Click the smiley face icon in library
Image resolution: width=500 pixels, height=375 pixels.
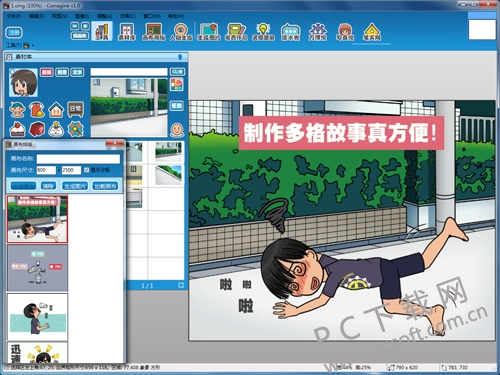[177, 130]
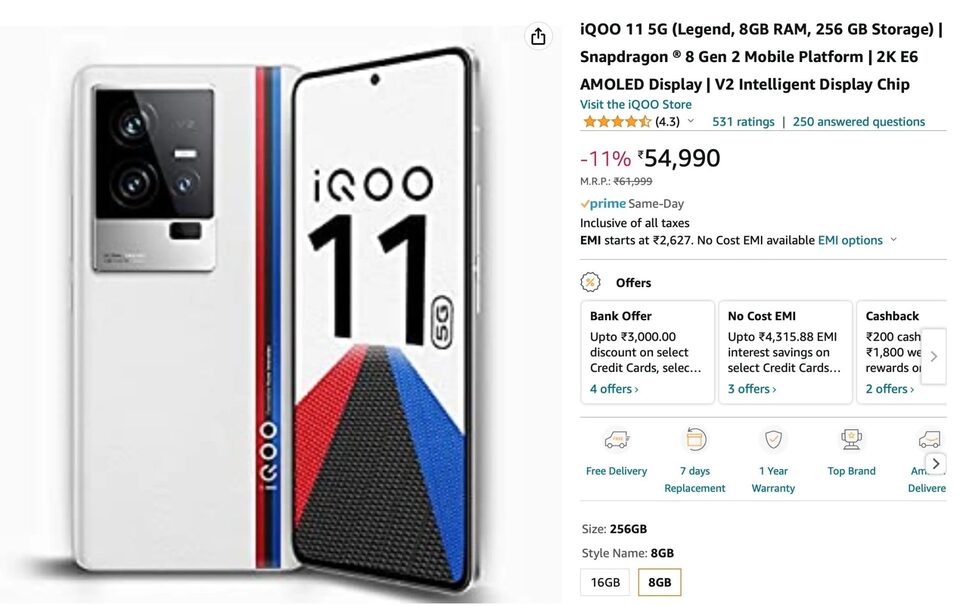Image resolution: width=960 pixels, height=606 pixels.
Task: Open the No Cost EMI offer card
Action: click(785, 352)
**********
◆ **Task details**: A word-for-word copy of the records is needed, one that contains no pictures.

◆ **Answer for this exercise**:
Click the smiley face icon in library
Image resolution: width=500 pixels, height=375 pixels.
[177, 130]
Image resolution: width=960 pixels, height=606 pixels.
Task: Open the No Cost EMI offer card
Action: click(785, 352)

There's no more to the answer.